Larger than life with a voice to match, Mable Louise Smith could belt out some jump blues. She recorded “Whole Lotta Shakin’ Going On” produced by Quincy Jones two years before Jerry Lee Lewis did his version. He was so influenced by her take that he upped his act to follow her lead to be more raunchy and raucous.  Her 1956 hit “Candy” won a Hall of Fame Grammy in 1999, but it’s pretty tame compared to most of her output. Big Maybelle is seen performing “All Night Long/ Ain’t Mad At You” in the film of the 1958 Newport Jazz Festival: Jazz On A Summer’s Day . Her last hit single was a 1967 cover of ? And The Mysterians’ “96 Tears”.

 

Pink Anderson was born in Laurens, SC and lived and played in nearby Spartanburg, SC most of his life. Another Piedmont style artist, his late 1920s and ’30s recordings were few until the mid 1950s when in bad health, attention was brought to him and he recorded one album in the early ’60s and appeared in a documentary film.

 

Valerie Wellington started in the 1980s as an opera singer and played Ma Rainey in a stage production while in her 20s. She caught the blues bug and went on to use her bellowing voice in blues standards for Alligator records.

 

Frankie Lee Sims was a cousin of Lightning Hopkins who released nine singles and worked as a guitarist for T-Bone Walker and King Curtis among others.

 

Alberta Hunter had been working as a nurse for 20 years before John Hammond got her back in the studio after a few engagements she did in NYC. “Amtrak Blues” was her comeback album in 1980.

 

Melvin “Lil’ Son” Jackson was a contemporary of Lightning Hopkins who was a mechanic before pursuing his music career. His “Freedom Train Blues” was a national hit along with “Rock Me Baby”. After injuring his arm he went back to his first profession.

 

Wallace wrote over 40 songs with her brothers to record for Okeh  records early on with big names of the day backing her including Louis Armstrong.

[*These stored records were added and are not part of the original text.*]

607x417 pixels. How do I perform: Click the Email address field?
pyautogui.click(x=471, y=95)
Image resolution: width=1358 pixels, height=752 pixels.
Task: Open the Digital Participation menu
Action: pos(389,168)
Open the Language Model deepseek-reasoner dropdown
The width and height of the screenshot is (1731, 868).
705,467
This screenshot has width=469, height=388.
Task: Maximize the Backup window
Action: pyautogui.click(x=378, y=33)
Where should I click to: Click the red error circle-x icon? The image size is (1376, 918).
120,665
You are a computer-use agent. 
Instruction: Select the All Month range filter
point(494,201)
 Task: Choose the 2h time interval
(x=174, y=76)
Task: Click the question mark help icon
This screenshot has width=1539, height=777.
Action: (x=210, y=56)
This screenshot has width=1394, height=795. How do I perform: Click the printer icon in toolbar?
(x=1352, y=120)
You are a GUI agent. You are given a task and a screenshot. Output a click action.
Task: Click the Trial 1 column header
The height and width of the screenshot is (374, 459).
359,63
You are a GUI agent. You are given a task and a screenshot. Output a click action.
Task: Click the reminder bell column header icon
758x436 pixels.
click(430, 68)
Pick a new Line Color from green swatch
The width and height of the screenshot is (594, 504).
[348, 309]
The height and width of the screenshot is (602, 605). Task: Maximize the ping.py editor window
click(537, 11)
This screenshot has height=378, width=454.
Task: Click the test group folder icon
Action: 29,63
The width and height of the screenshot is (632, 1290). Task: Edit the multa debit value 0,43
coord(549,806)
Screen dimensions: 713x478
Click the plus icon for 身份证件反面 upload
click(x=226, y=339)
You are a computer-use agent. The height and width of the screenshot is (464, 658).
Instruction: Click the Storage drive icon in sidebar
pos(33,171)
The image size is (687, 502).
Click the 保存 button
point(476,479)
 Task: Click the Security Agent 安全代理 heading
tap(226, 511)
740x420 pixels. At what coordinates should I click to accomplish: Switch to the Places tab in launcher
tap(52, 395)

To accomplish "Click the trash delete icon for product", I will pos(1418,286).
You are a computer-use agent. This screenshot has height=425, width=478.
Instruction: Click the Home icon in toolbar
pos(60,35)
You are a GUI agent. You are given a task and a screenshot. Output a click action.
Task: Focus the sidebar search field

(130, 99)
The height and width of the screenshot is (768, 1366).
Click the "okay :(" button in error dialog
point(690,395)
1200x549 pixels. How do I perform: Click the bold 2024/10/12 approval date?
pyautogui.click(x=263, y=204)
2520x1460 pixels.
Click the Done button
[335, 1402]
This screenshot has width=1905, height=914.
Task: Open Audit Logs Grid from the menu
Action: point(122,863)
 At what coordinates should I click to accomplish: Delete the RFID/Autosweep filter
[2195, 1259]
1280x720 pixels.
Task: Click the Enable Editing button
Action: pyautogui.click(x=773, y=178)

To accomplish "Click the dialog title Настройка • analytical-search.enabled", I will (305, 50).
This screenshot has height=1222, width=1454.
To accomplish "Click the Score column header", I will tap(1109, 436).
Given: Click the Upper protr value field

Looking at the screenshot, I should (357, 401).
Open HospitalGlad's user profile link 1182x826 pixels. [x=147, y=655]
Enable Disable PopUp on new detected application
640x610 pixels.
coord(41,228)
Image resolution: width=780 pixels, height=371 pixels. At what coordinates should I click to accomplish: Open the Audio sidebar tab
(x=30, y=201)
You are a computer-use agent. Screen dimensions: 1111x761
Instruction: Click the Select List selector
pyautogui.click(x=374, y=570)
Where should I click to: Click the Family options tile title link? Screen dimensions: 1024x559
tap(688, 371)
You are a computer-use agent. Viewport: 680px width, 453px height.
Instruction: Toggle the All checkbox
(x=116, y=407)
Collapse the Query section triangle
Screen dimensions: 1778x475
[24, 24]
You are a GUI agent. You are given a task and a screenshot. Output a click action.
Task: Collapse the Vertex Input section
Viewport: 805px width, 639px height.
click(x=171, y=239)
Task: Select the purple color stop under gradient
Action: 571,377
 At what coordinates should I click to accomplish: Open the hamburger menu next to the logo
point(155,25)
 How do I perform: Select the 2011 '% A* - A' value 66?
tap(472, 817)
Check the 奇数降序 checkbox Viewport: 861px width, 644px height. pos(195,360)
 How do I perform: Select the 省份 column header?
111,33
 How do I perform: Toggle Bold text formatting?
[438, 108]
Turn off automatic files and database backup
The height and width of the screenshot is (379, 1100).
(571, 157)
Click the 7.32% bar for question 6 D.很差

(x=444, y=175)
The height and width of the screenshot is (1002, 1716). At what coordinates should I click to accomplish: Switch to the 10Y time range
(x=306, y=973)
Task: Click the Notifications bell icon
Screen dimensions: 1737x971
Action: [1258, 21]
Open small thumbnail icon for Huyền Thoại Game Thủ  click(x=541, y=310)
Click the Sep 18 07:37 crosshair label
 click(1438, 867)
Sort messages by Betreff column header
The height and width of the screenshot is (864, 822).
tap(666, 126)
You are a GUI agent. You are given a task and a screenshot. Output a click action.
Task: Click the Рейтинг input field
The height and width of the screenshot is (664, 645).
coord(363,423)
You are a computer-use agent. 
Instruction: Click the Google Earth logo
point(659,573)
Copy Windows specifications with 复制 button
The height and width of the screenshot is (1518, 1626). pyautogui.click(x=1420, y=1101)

She resumed her career in the 1960s and was awarded a Grammy in 1982.

 

 Richard Trice was a Piedmont blues singer/ guitarist who never left his native central NC. He and Brother Willie befriended Blind Boy Fuller who helped them get into recording, backing him and doing their own songs backing each other.

 As Rich Trice, he recorded “Come On Baby” and “Trembling Bed Spring Blues”. As Little Boy Fuller he recorded a number of songs for Savoy, but only “Shake Your Stuff” and “Lazy Bug Blues” were released. He later gave up the blues to join a gospel group.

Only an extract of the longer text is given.